Spermatogonia are found in the walls of the seminiferous tubules, and as they progress through spermatogenesis they pass towards the lumina of those tubules. Leydig cells within the testes produce testosterone. Sertoli cells are also found in the seminifer- ous tubules, and produce a number of hormones.

The spermatogonia that we begin the process with are called spermatogonia A cells (Figure 8.2). These are the stem cells that proliferate and replenish the root source of all spermatozoa. The cells that are about to begin meiosis are called spermatogonia B cells, and can be recognised partly because they are connected to one another by cytoplasmic bridges. They continue to divide by mitosis until they become primary spermatocytes. The cytoplasmic bridges will maintain connections between a group of cells during  spermatogenesis, synchronising  the  process  and  batch producing groups of spermatozoa.
The primary spermatocytes enter meiosis I. Homologous recombination of chromosomes occurs in this stage. One primary spermatocyte becomes two secondary spermatocytes. These cells are now haploid. Each secondary spermatocyte may contain an X or a Y sex chromosome.
Secondary spermatocytes enter meiosis II and again divide, forming spermatids. As the DNA was not replicated in meiosis II these cells have half their original DNA. During fertilisation this DNA will be combined with the DNA of the maternal ovum. This is the end of the first stage of spermatogenesis, known as spermatocytogenesis.

During spermiogenesis the rounded spermatid cell changes shape, becoming elongated and developing the familiar head and tail. The cell loses cytoplasm, the nucleus is packed into the head, mito- chondria become concentrated in the first part of the tail and an acrosome forms around the tip of the head. The acrosome contains enzymes that will help the sperm penetrate the outer layers of the ovum during fertilisation.
At the end of spermiogenesis the spermatids have become spermatozoa (Figure 8.3).

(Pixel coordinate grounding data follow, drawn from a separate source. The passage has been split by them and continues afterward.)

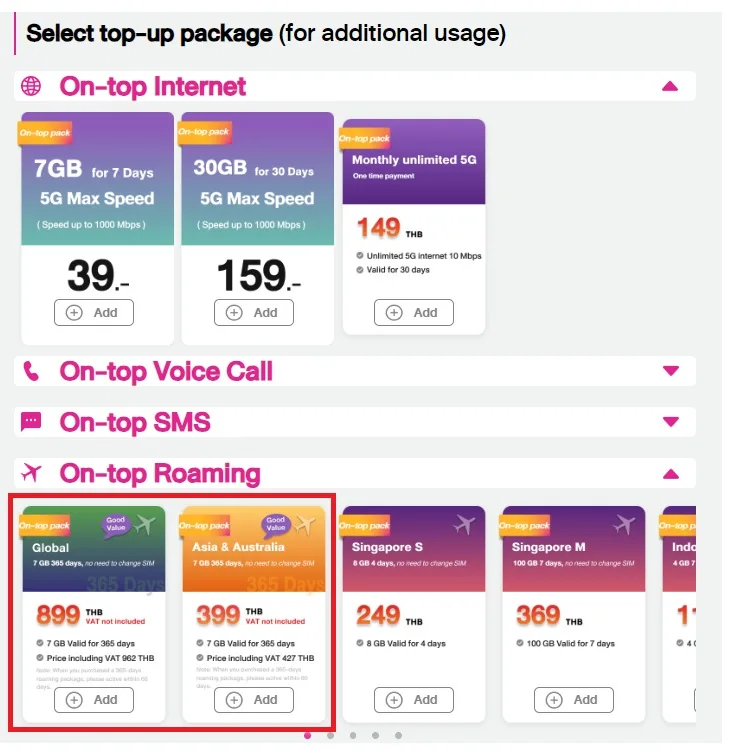Add the Singapore M roaming package
This screenshot has height=755, width=729.
tap(573, 700)
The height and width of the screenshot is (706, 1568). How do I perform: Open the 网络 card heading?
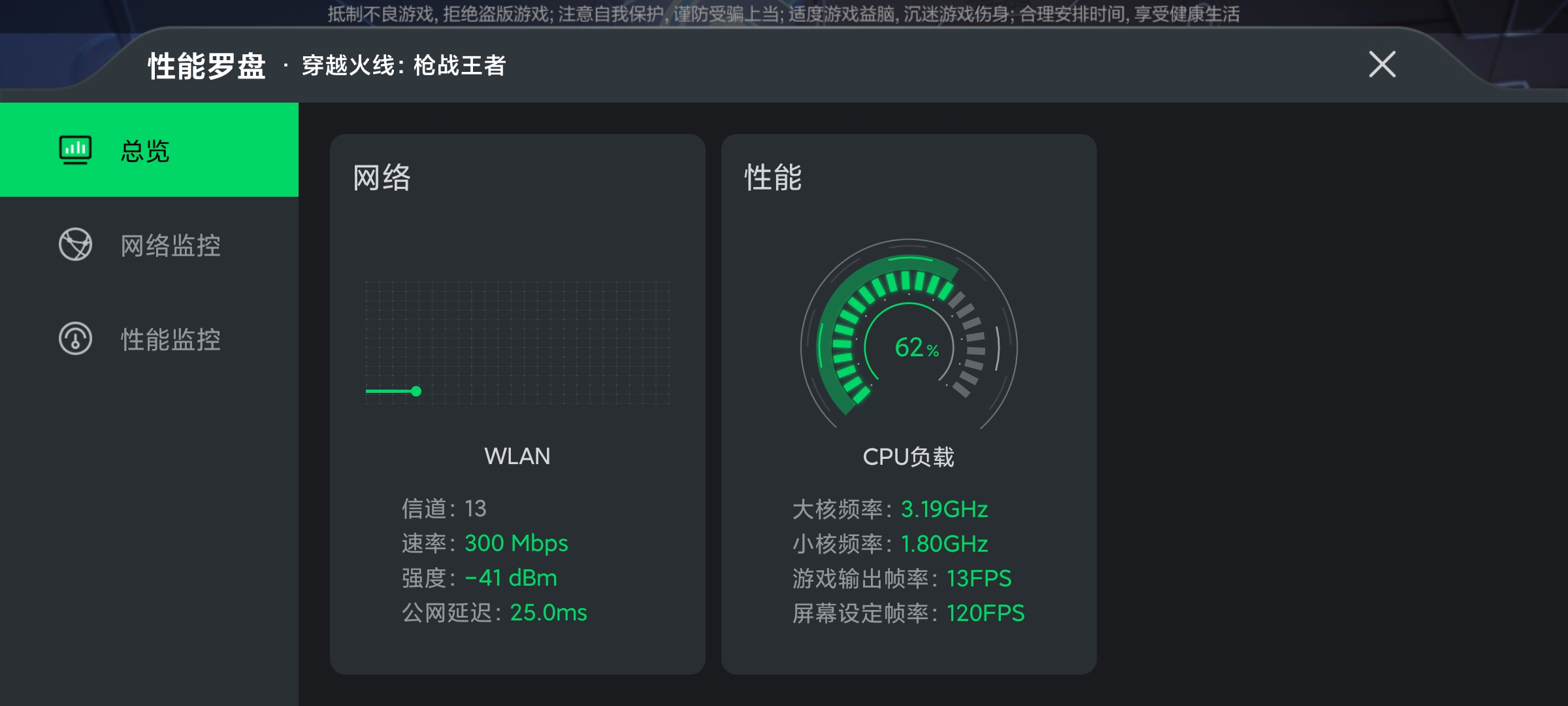[382, 178]
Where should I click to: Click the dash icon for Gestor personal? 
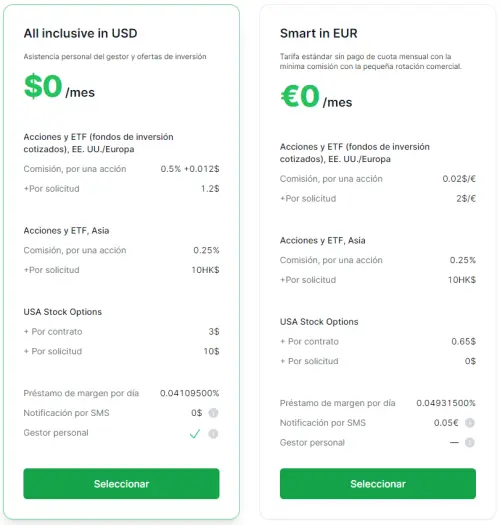(454, 443)
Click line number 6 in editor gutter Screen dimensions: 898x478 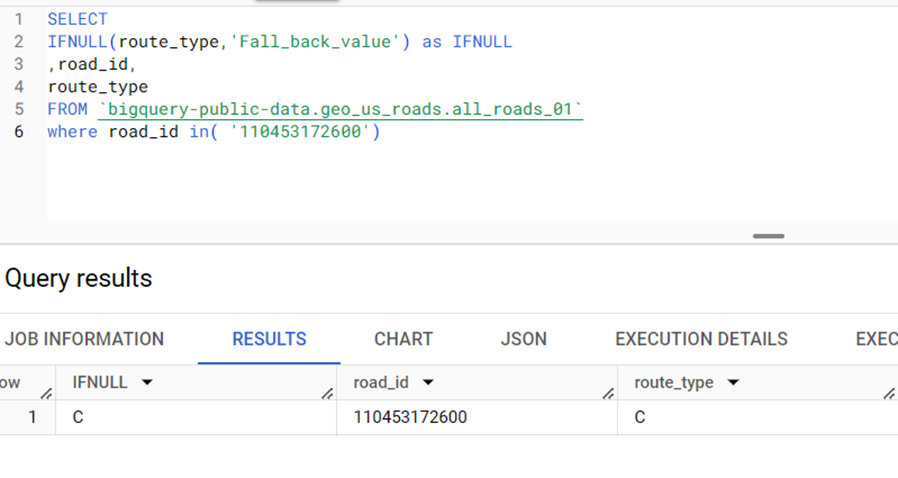tap(19, 132)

Spermatogenesis takes around 64 days to produce spermatozoa from germ cells in the above processes. The spermatozoa are then passed in an inactive state to the epididymis, where they continue to mature. During the next week they descend within the epididymis and become motile and ready to be passed into the ductus deferens during ejaculation.

Clinical relevance
Abnormalities in spermatogenesis are common, and during fertility investigations the number and concentration of spermatozoa, and the proportion of abnormal sperm, are counted in a semen sample. A number of biological and environmental factors will affect the sperm count and fertility, such as smoking, sexuall smitted diseases, toxins, testicular overheating and radiation.